Hrvatski

Bravi for Dubrovnik on a Rock of Music at the last festival concert at the Rector’s Palace

Date created: 23.08.2022.

The unique music programme Dubrovnik on a Rock of Music, supported by the Caboga Stiftung foundation, gathered outstanding Dubrovnik musicians with soloists Đive Franetović Kušelj on the flute and mezzo-soprano Dubravka Šeparović Mušović, all under the baton of Tomislav Fačini, last night, 22 August at the last festival concert of the season in the Rector’s Palace Atrium, deservedly received with delighted shouts of “Bravi!”

For the fourth year in a row, Dubrovnik on a Rock of Music enriches the Dubrovnik Summer Festival music programme with its original concept that uncompromisingly brings together great Dubrovnik musicians and exciting programmes, not only presenting local artists but also proving the vitality of the local music scene. The unique programme of this summer's edition of the Rock of Music thus brought, with the unusual accompaniment of a siren, the peculiar work Kammermusik 1 by one of the most important German composers of the 20th century, Paul Hindemith, who consciously chose odd instruments and expressive techniques in order to achieve a grotesque effect. Peter Osghian's Suite concertante became a permanent part of the flautist repertoire and teaching programmes shortly after its premiere (in Belgrade in 1956, with the Dubrovnik premiere held in October 1959), so it was included in last night's repertoire as well. The combination of classical harmonies and contemporary emotion that adorns this composition, the award-winning flautist and last night's soloist Đive Franetović Kušelj performed masterfully, coaxing out with ease all the fullness of tone and clarity of sound from her instrument, and the enthusiastic audience who shouted excitedly "Brava!" Ravel's Mother Goose, a piece originally written for the children of the singer Ida Godebska, in the maestro's arrangement enchanted the Rector’s Palace with its fairy-tale notes, while the audience was led on a journey through Spain by Manuel de Falla's Seven Spanish Folk Songs, also inspired by Godebska. These two works are also connected by maestro Tomislav Fačini, who arranged the orchestration for de Falla as well, and whose confident and nimble conducting surely guided this musical evening. With the Seven Spanish Folk Songs, a kind of musical arc was completed, starting with early Spanish music, which opened the musical programme of the 73rd Dubrovnik Summer Festival, and which now finally sailed into the 20th century also with Spanish melodies. These traditional Iberian songs of different moods were vividly presented by the national opera champion and this year's winner of the Vladimir Nazor Award, mezzo-soprano Dubravka Šeparović Mušović, whose fastidious performance and dazzling bravura also earned thunderous applause and cheers from the audience, who at the end of the evening repeatedly invited all the musicians to bow.

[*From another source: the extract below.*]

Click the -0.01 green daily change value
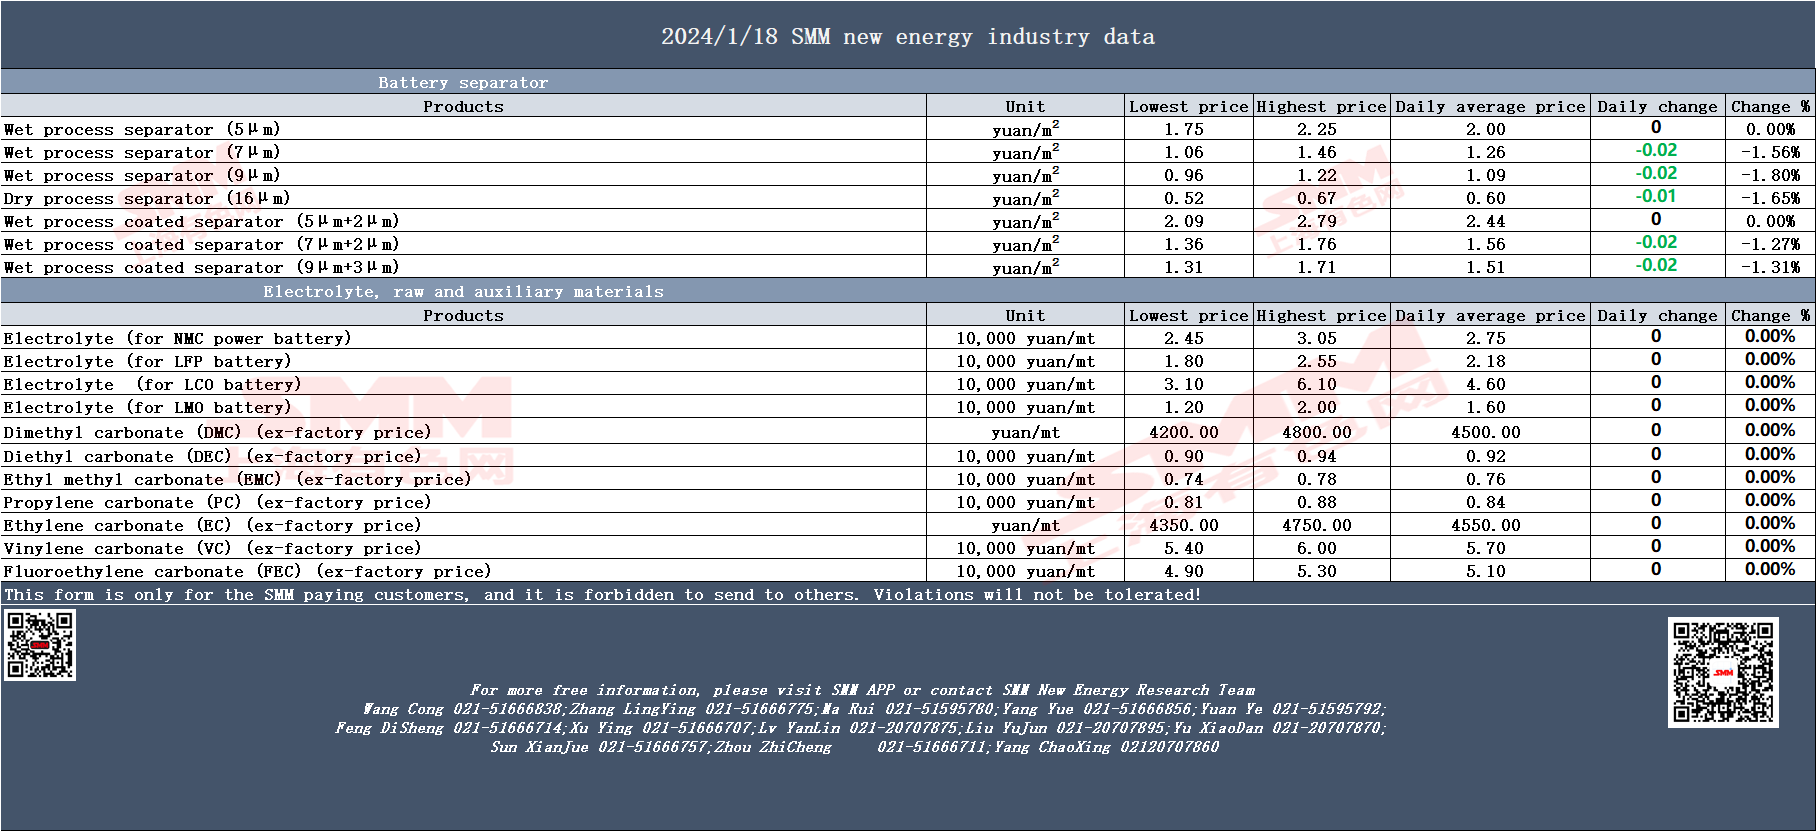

The artistic rock on which all the artistic and cultural treasures of Dubrovnik rest was this time presented alongside the soloists by the sovereign and tirelessly virtuoso members of the ensemble: pianist Ivan Violić, violinists Mirabai Weismehl and Lorena Milina, violist Lidija Martinović, cellist Vanda Đanić, double bassist Denis Ajduković, flutist Nikolina Pervitić, trumpeter Ivan Kušelj, hornist Toni Kursar, bassoonist Matija Novaković, clarinettist Stijepo Medo, saxophonist Lovro Merčep, harpist Veronika Ćiković, accordionist Stjepan Vuger and percussionist Karmen Pervitić.

The 73rd Dubrovnik Summer Festival music programme will be rounded off on Thursday, 25 August at 10.00 p.m. in front of the Cathedral by the grand Opera Gala, on which the Croatian Radio and Television Symphony Orchestra, conducted by mo. Ivan Repušić, soprano Adela Zaharia and young tenor Filip Filipović will be performing.